At the same time, researchers have been racing to understand the biological underpinnings of the XDR typhoid pathogen in the hopes of unraveling how it became so drug-resistant. A team of scientists from A.K.U. and colleagues from the Wellcome Sanger Institute in England have pored over Hyderabad’s typhoid-causing bacterium, and recently reported it developed its “superbug” powers by picking up DNA from another microbe—likely Escherichia coli. The team mapped cases and found the biggest clusters around the city’s sewage lines. Sadia Shakoor, an A.K.U. microbiology professor and co-author of the study, believes the pathogen likely mutated in those lines and spread when it seeped into the water supply.

But even though researchers have uncovered the “how” behind this outbreak, controlling its day-to-day spread remains a problem. At the beginning of this year 250,000 vials of vaccine reached Hyderabad, thanks to a Bill and Melinda Gates Foundation grant in collaboration with the U.S. Agency for International Development, which provided syringes. The vaccination effort has been underway for a little over a month, but Tahir Yousafzai, an infectious disease expert at A.K.U. and lead organizer of the vaccination campaign, says the work has run up against community opposition. Rumors are circulating about the vaccine itself, including talk that it is part of a foreign plot to poison Pakistan’s children, and vaccinators face refusals almost every day.
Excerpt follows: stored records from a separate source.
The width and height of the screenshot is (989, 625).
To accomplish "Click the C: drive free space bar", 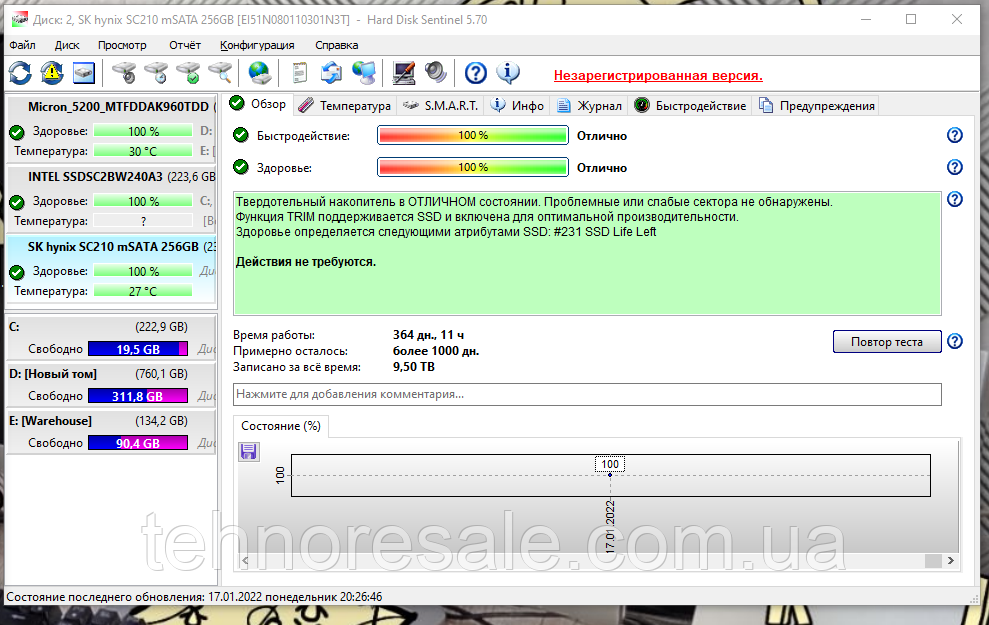I will (137, 349).
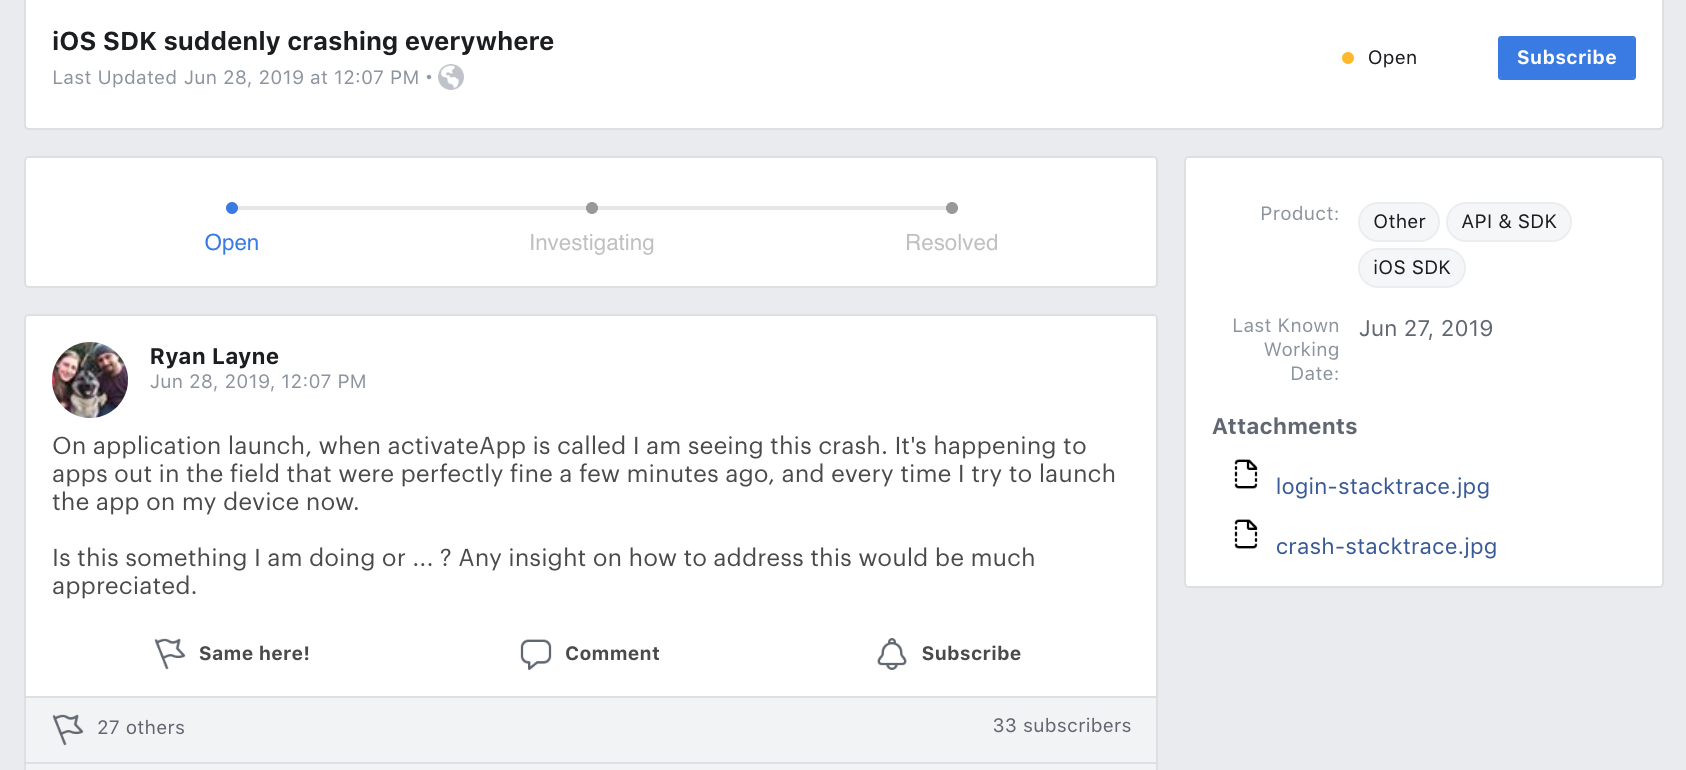
Task: Click the file icon beside login-stacktrace.jpg
Action: 1245,475
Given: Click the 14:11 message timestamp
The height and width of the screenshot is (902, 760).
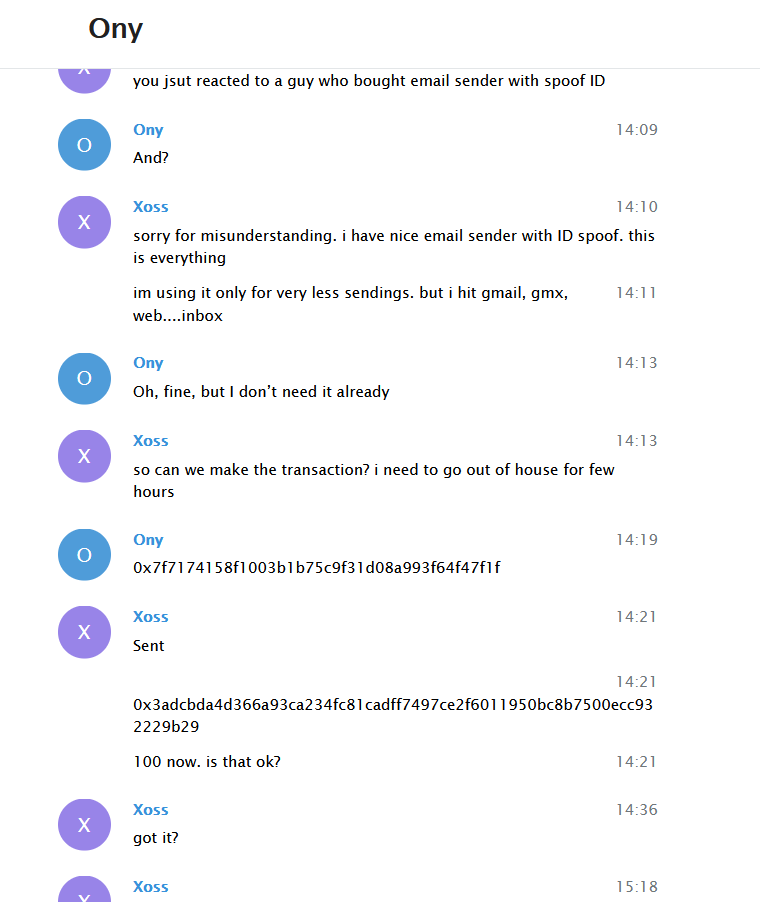Looking at the screenshot, I should [x=636, y=293].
Suspicions surrounding public inoculation campaigns are not new in this country—years ago the Pakistani Taliban declared vaccination efforts part of a Western conspiracy against Islam. And in 2011, when it was discovered that a team of hepatitis vaccinators had aided U.S. intelligence efforts to locate Osama bin Laden, those rumors suddenly gained new credence in the eyes of many. Subsequently, distrust of vaccinators has become common across the country.
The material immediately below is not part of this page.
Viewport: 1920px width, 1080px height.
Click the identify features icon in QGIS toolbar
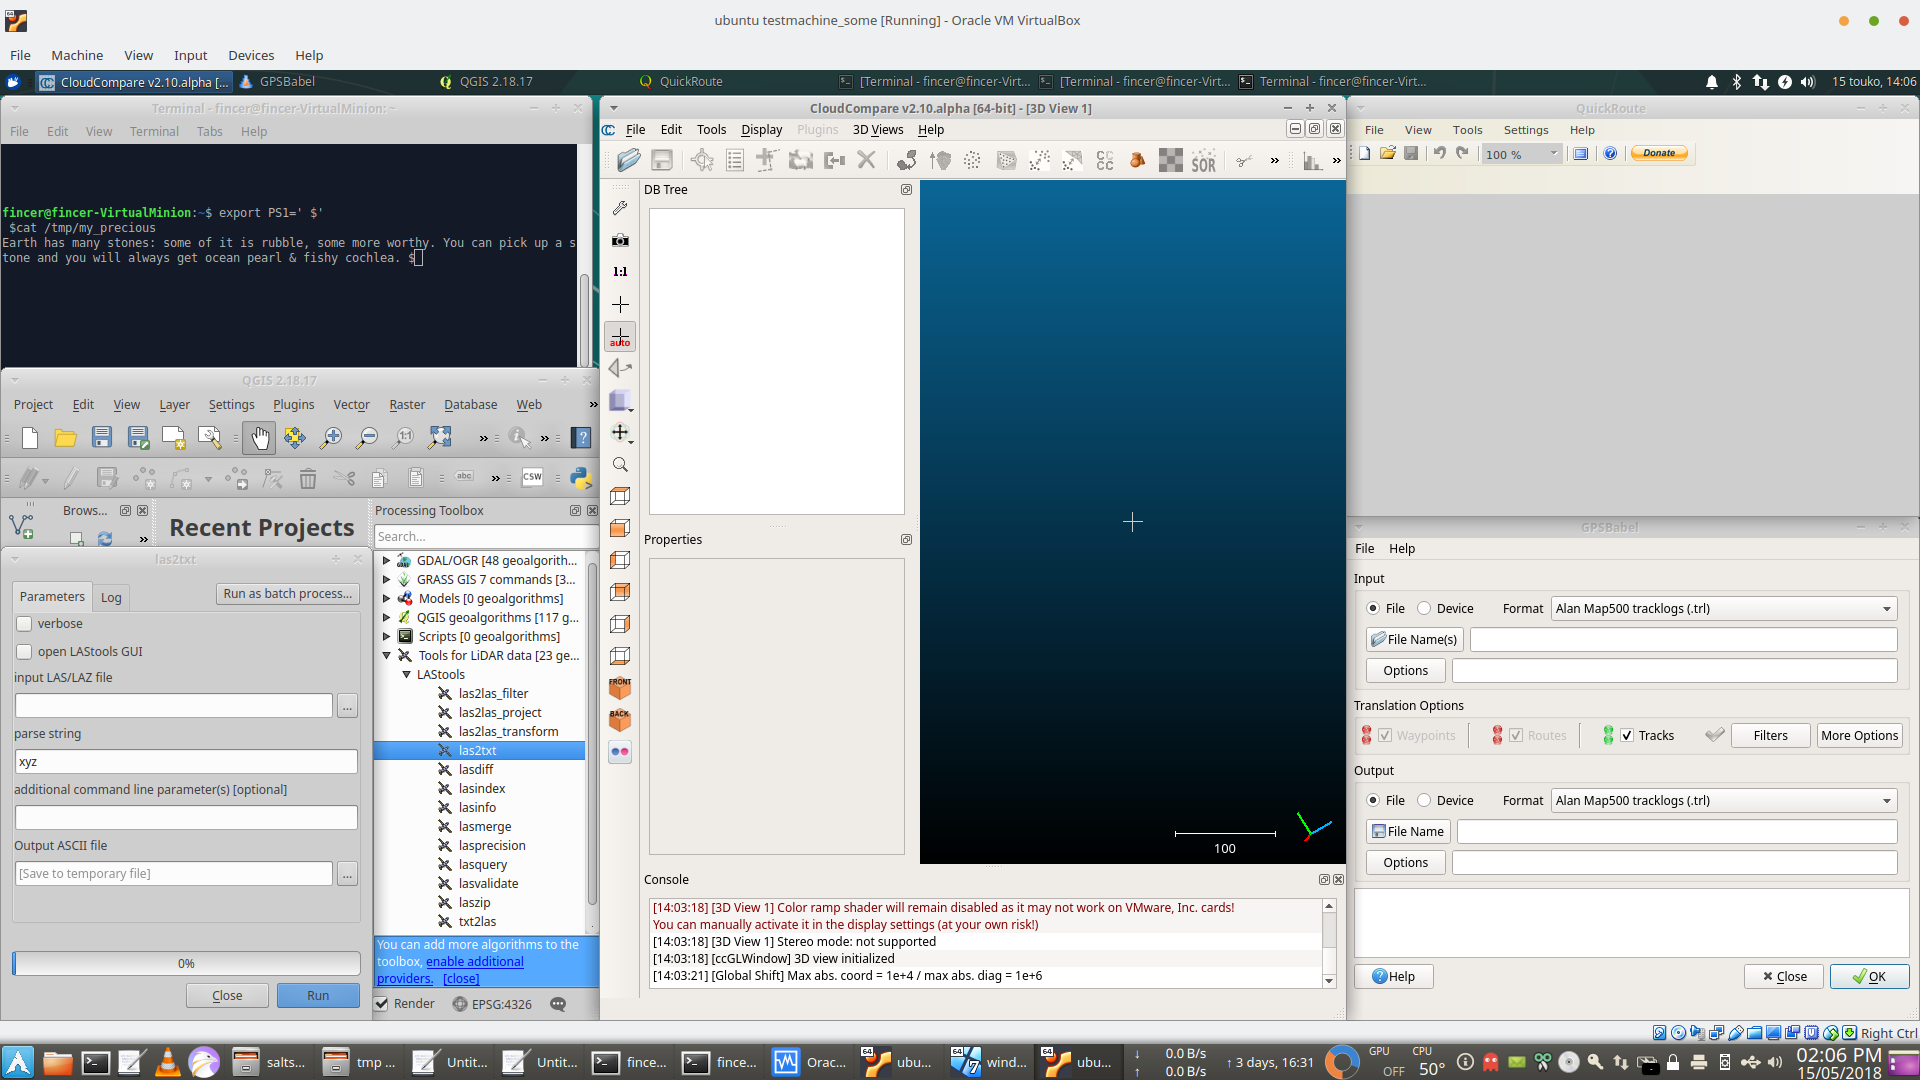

Midway into their daily rounds, vaccinators Baktawar Memon and Jannath Rind recently knocked on doors in one Hyderabad neighborhood—only to be repeatedly turned away by parents. “This is medicine! It will help protect your children,” they yelled through the door at one home, but no one answered. They marked the house as a “refusal” on their clipboards, and by chalking a series of letters and numbers on the door.

Frequent migration in the region also means the XDR typhoid bacterium could potentially spread beyond areas contaminated with the raw sewage. But even without spread beyond southern Pakistan, Yousafzai says he is worried about the months and years ahead. Unless the vaccine’s use is standardized beyond an emergency campaign, he cautions, XDR typhoid could become endemic in Pakistan in the way multidrug-resistant typhoid was in decades past. “Our fear is that the mutant gene will prevail—that the antibiotics we have left will be rendered useless,” he says.

As for Mariam, she finally recovered from the resistant-typhoid strain weeks after being diagnosed. One recent afternoon al-Ain watched the toddler play on a tricycle. “I wouldn’t want any mother to watch her baby suffer like I did,” she says. Yet as XDR continues to spread, she knows many will.